REQUIRED WORK = Return every line of the data below that contains the string "should", matching case exactly.
··· SOURCE INFORMATION ···
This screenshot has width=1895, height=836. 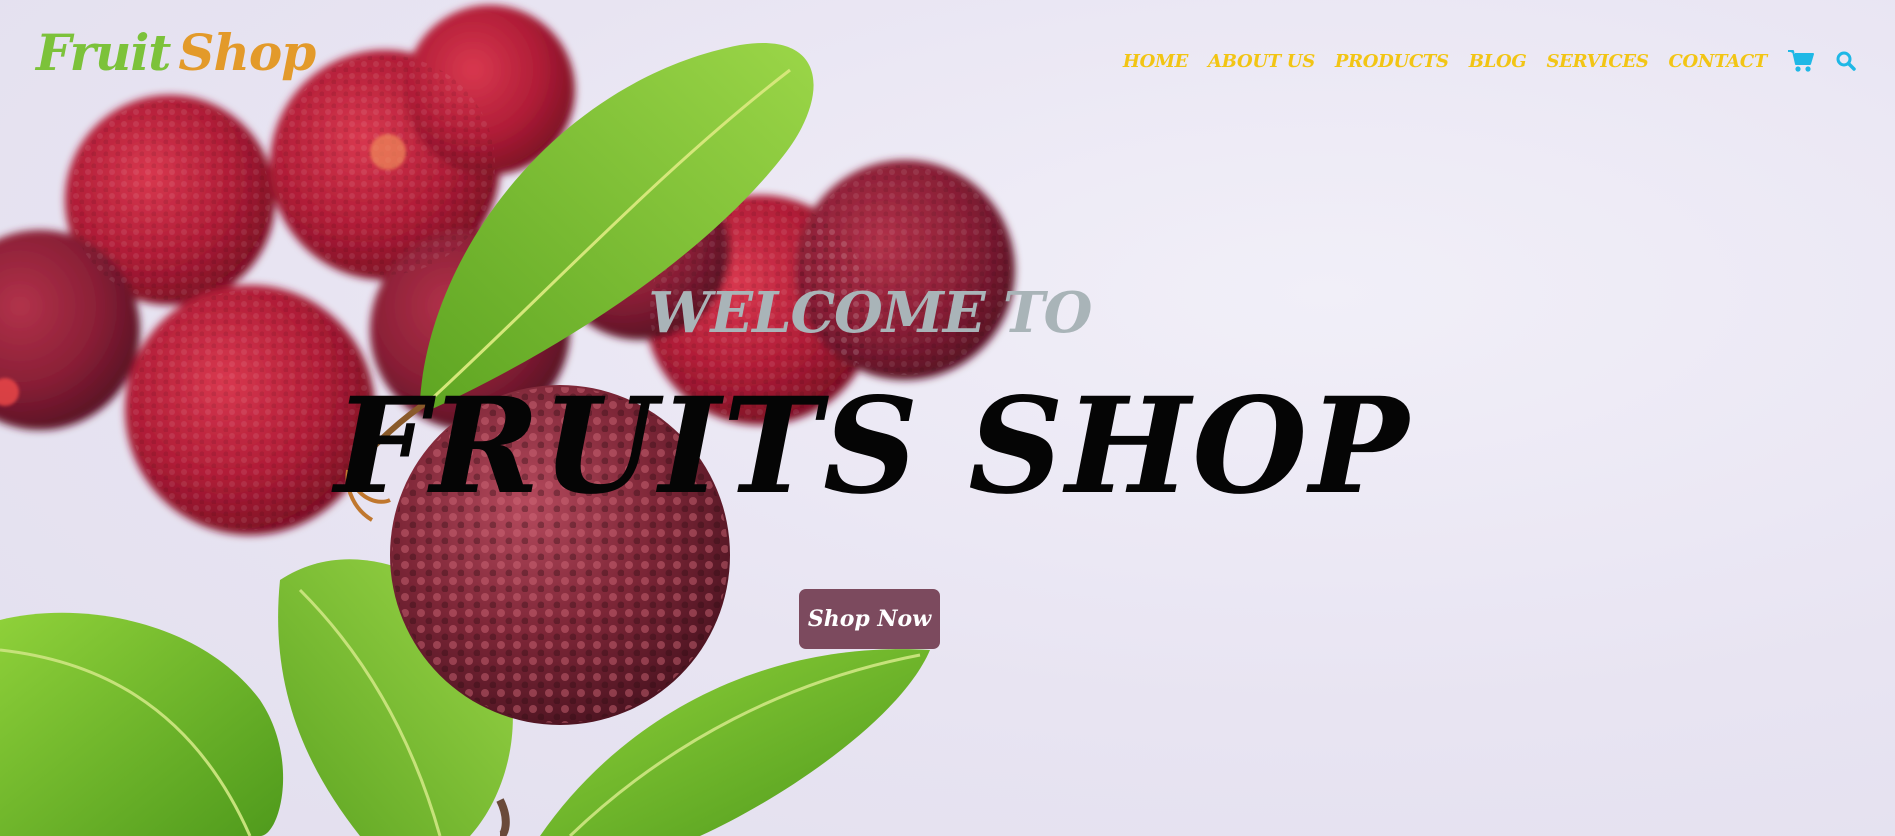 What do you see at coordinates (1498, 62) in the screenshot?
I see `nav-link-blog: BLOG` at bounding box center [1498, 62].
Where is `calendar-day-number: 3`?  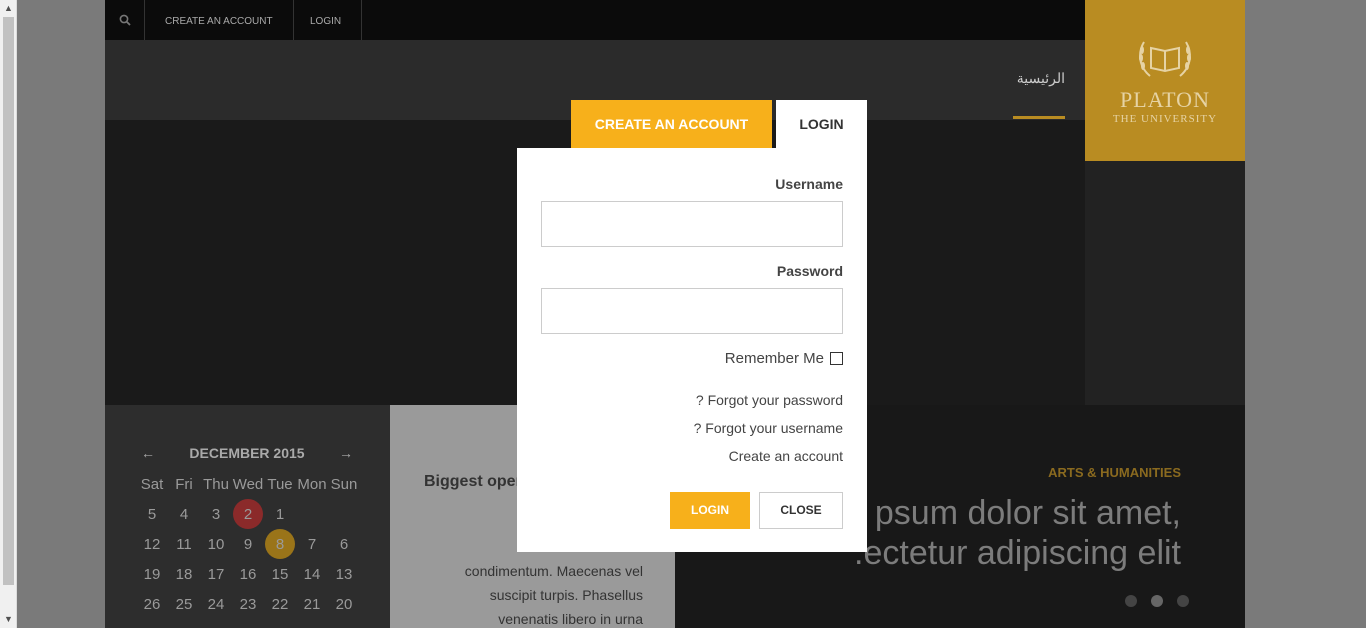
calendar-day-number: 3 is located at coordinates (216, 514).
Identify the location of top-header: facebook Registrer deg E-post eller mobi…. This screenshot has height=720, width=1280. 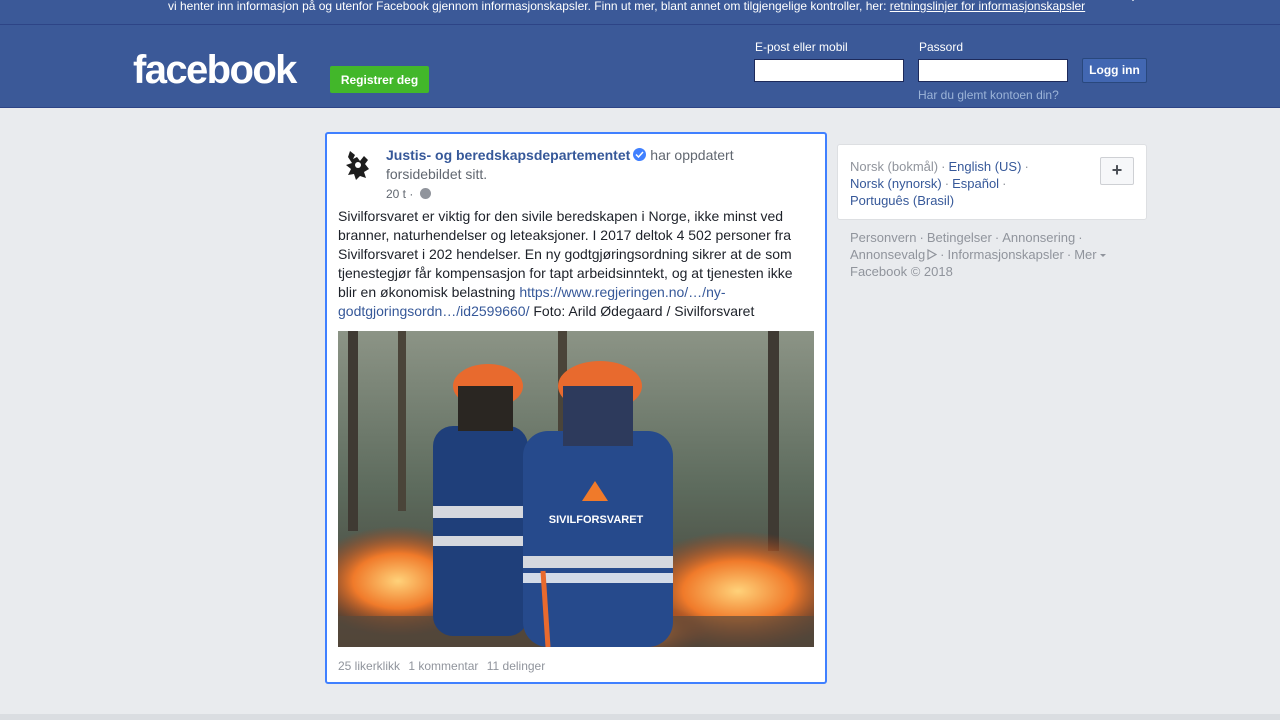
(640, 66).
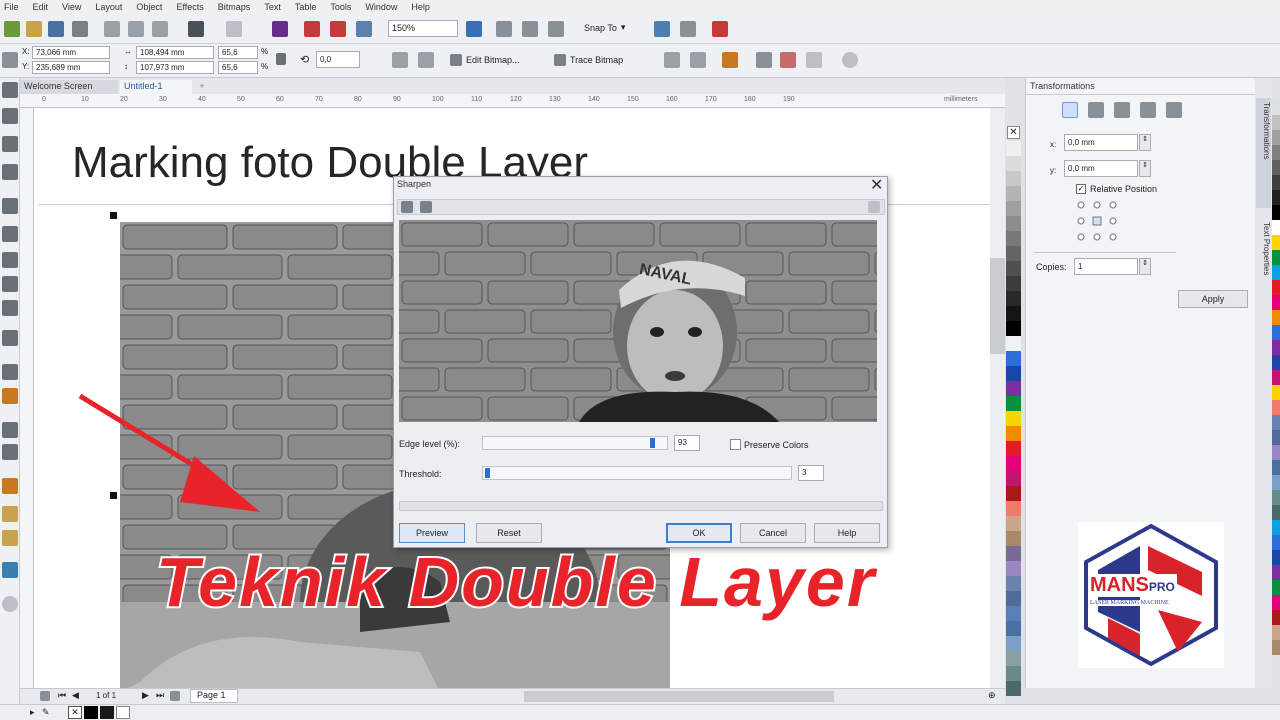 This screenshot has width=1280, height=720. Describe the element at coordinates (41, 7) in the screenshot. I see `menu-edit: Edit` at that location.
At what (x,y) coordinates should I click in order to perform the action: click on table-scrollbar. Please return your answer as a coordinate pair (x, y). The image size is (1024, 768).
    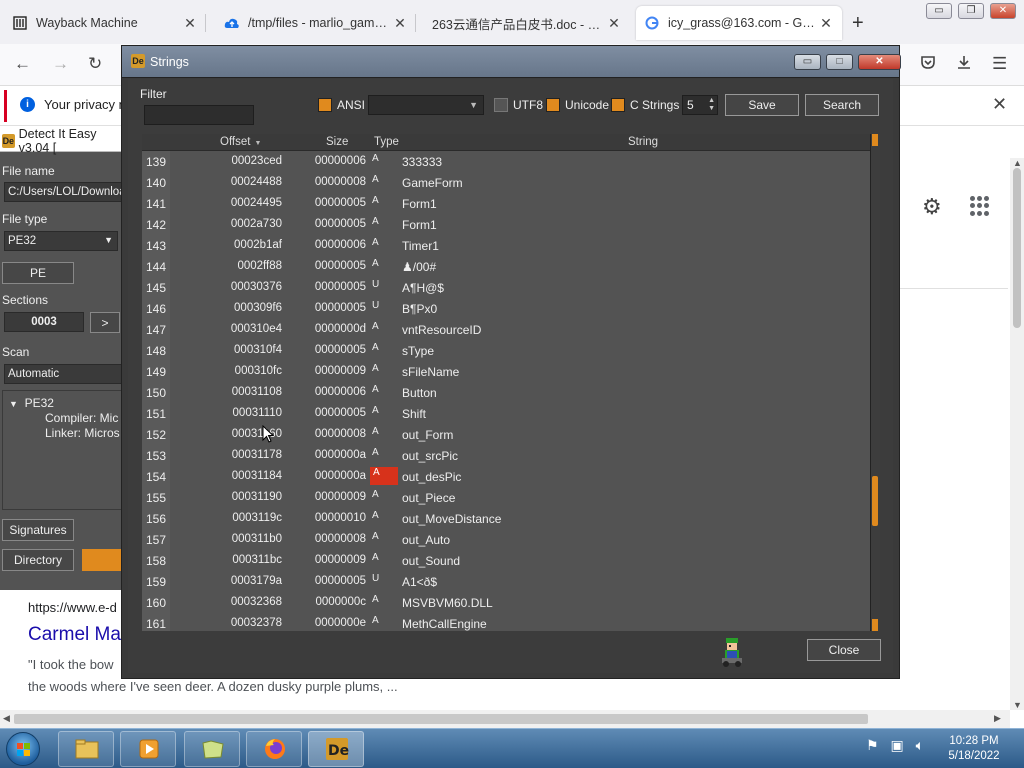
    Looking at the image, I should click on (875, 382).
···
RESPONSE =
At what (x,y) coordinates should I click in order to perform the action: click on table-scrollbar. Please return your answer as a coordinate pair (x, y). The image size is (1024, 768).
    Looking at the image, I should click on (875, 382).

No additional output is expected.